NurOwn Showed No Benefit Over Placebo in Trial, FDA Says
The small difference in treatment responses among amyotrophic lateral sclerosis (ALS) patients receiving NurOwn versus a placebo in a recent clinical trial likely was due to chance, the U.S. Food and Drug Administration (FDA) announced in a press release.
Along with slightly more deaths in the NurOwn group — the significance of which remains unclear — the findings are not enough to demonstrate NurOwn’s clinical benefit and to support an approval for this patient population.
Although BrainStorm Cell Therapeutics, NurOwn’s maker, recently announced this decision, the agency felt it necessary to provide “high-level information” supporting its conclusion,” given the “tremendous public interest” in this medication.

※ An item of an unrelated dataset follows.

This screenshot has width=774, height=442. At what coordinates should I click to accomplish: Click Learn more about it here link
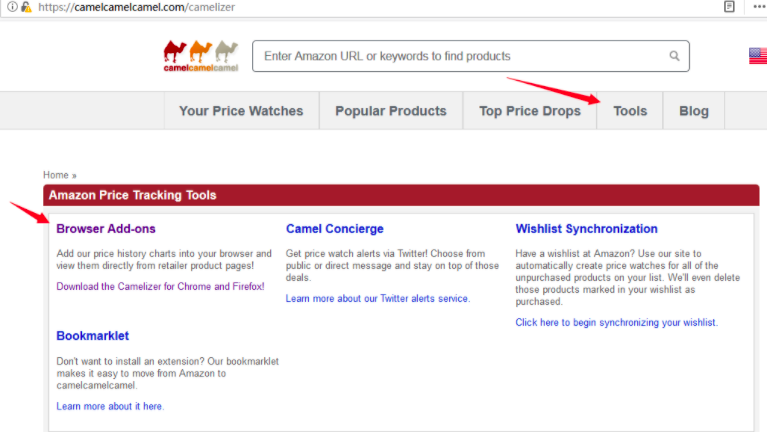point(110,406)
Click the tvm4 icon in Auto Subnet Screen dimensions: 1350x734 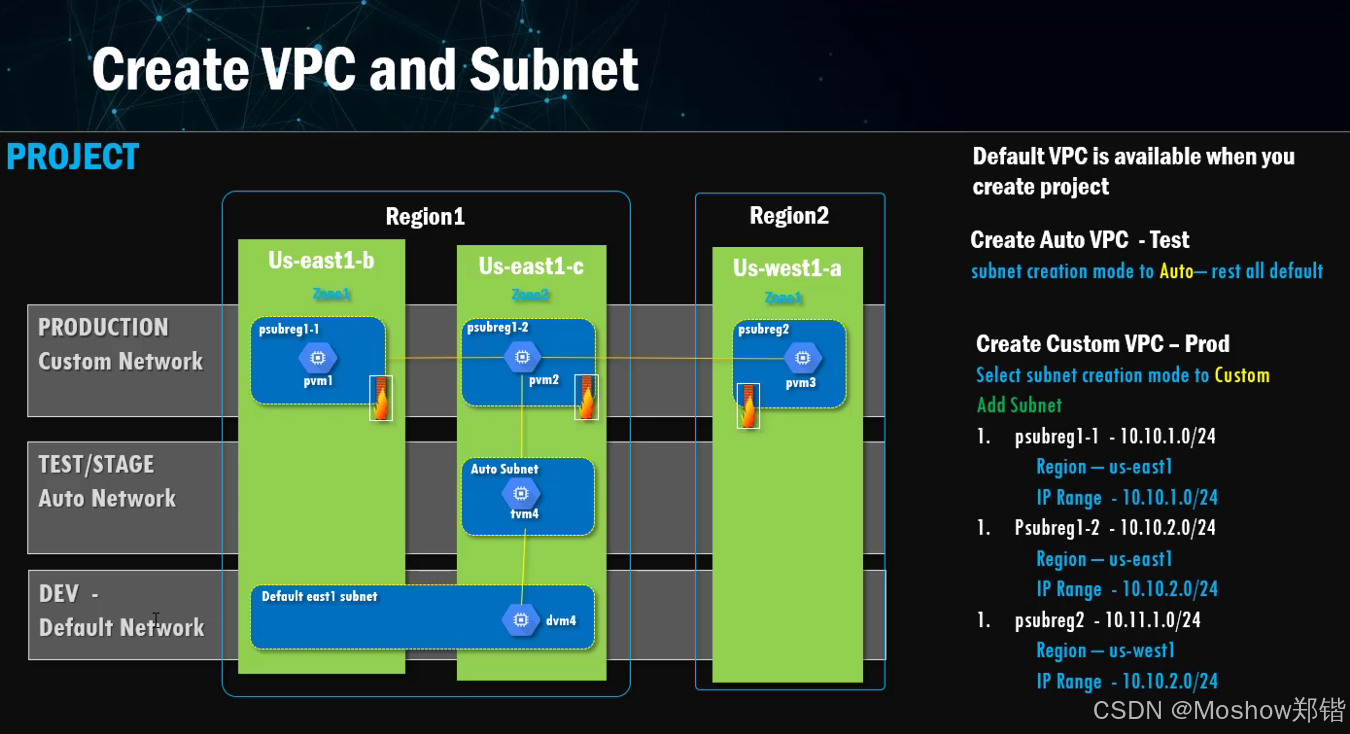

NurOwn is a cell therapy that relies on a patient’s own mesenchymal stem cells (MSCs), which are capable of maturing into many other cell types. MSCs are taken from the bone marrow, grown in a lab, and matured into cells that produce large amounts of neurotrophic factors, which are proteins that help nerve cells grow and survive.
The mature cells then are returned to the patient through an injection directly into the spinal canal.
A recently completed Phase 3 trial (NCT03280056) investigated NurOwn versus a placebo in 189 people with rapidly progressing ALS. Participants received their assigned treatment in a total of three injections into the spinal canal, every other month.
Despite the hope that NurOwn would provide at least a modest benefit, the Phase 3 trial failed to meet its primary goal of slowing disease progression — as measured by the proportion of patients showing at least a 1.25-point slower rate of decline in the ALS Functional Rating Scale (ALSFRS-R).
While more patients on NurOwn than those on placebo attained such responses (34.7% vs. 27.7%), the 4.9% difference “was not at all statistically significant” and “most likely due to chance,” the FDA wrote.
A secondary measure that investigated the total decline in ALSFRS-R scores over the study period also was not significantly different between the groups.
The agency noted a modest excess of deaths among individuals treated with NurOwn, although it is unable to state whether this rise is significant or related to treatment.
The FDA left the door open to future trials of NurOwn, saying that it would continue to advise BrainStorm on the therapy’s development, should the company plan any further studies.
“FDA continues to recognize the critical unmet medical need for new, effective treatments for ALS,” the agency wrote.
“We are committed to working with sponsors of novel therapies and the ALS community to facilitate development and approval of agents to treat this devastating disease,” it concluded. “We are prepared to use all expedited development and approval pathways available to us to further this mutual goal.”